Bei den Aktionären verfing der Plan am Donnerstag noch nicht. Mit einem Minus von zeitweise rund zwei Prozent gehörten die Papiere der Bank zu den größten Verlierern im Dax. Tatsächlich sind die Ertragsziele weniger ehrgeizig als bei vielen anderen Häusern. Bei anhaltenden Niedrigzinsen sei bis Ende 2020 netto nur eine Eigenkapitalrendite von sechs Prozent erreichbar, hieß es in der Mitteilung. Erst wenn sich die Lage normalisiere, könne die Bank "mindestens acht Prozent" schaffen. Im Jahr 2015 waren es 4,2 Prozent.

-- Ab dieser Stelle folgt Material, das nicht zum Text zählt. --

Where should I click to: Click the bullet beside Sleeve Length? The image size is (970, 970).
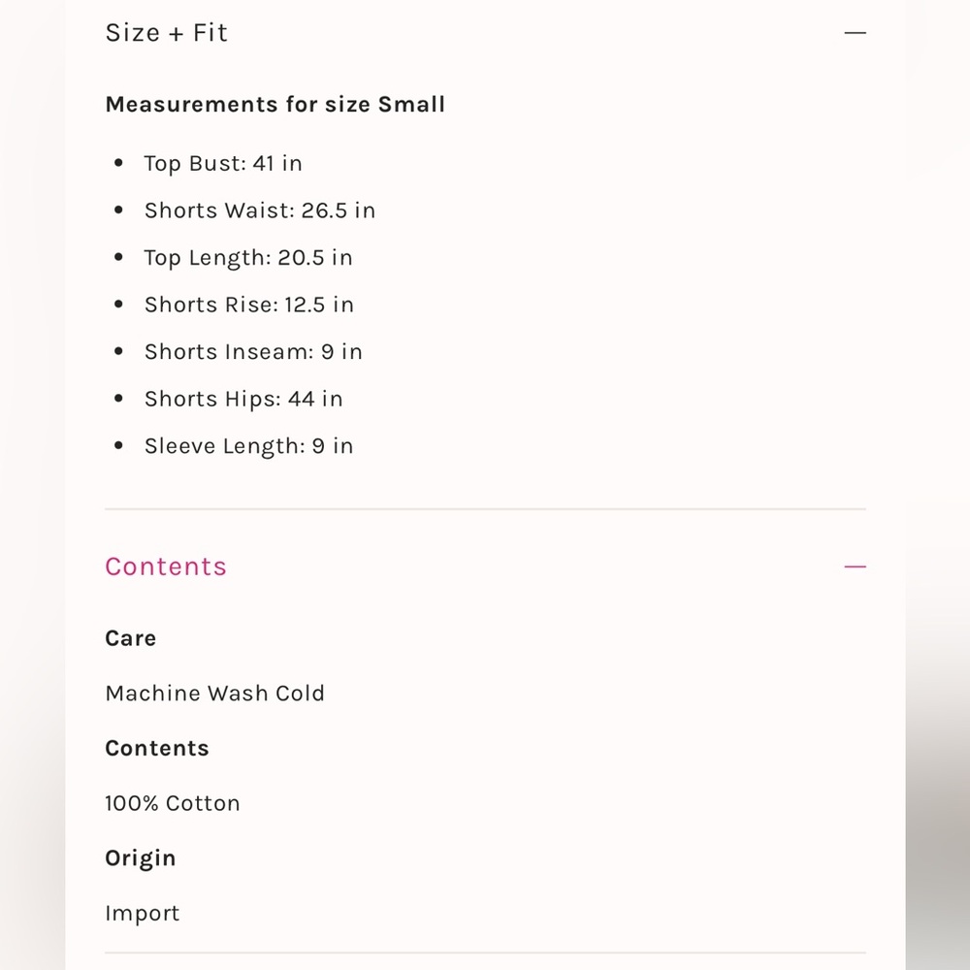tap(118, 445)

Auch die Kosten bleiben vergleichsweise hoch. Trotz Stellenabbau peilt die Bank bis 2020 nur eine Aufwandsquote von 66 Prozent an. International sind 50 bis 55 Prozent Standard. 2015 musste die Bank noch 73 Cent aufwenden, um einen Euro Ertrag zu erzielen. Die Kosten sollen bis 2020 nur um eine halbe Milliarde auf 6,5 Milliarden Euro sinken. Analyst Neil Smith vom Bankhaus Lampe sagte: "Ich hatte sechs Milliarden erwartet, aber vielleicht wollen sie nur jetzt nicht zu viel versprechen."

Arbeitnehmervertreter jedenfalls haben bereits Widerstand angekündigt. "Meine Anforderung ist, dass uns Martin Zielke nun nicht nur etwas über die neue Geschäftsidee erzählt, sondern auch genau darlegt, wie er das alles umsetzen will", hatte Betriebsratschef und Vize-Aufsichtsratschef Uwe Tschäge erst Anfang der Woche gesagt. "Die Bank kann es sich nicht leisten, nur noch ein Abbruchladen zu sein. Es muss auch Leute geben, die sich mit freiem Kopf um das Geschäft kümmern können."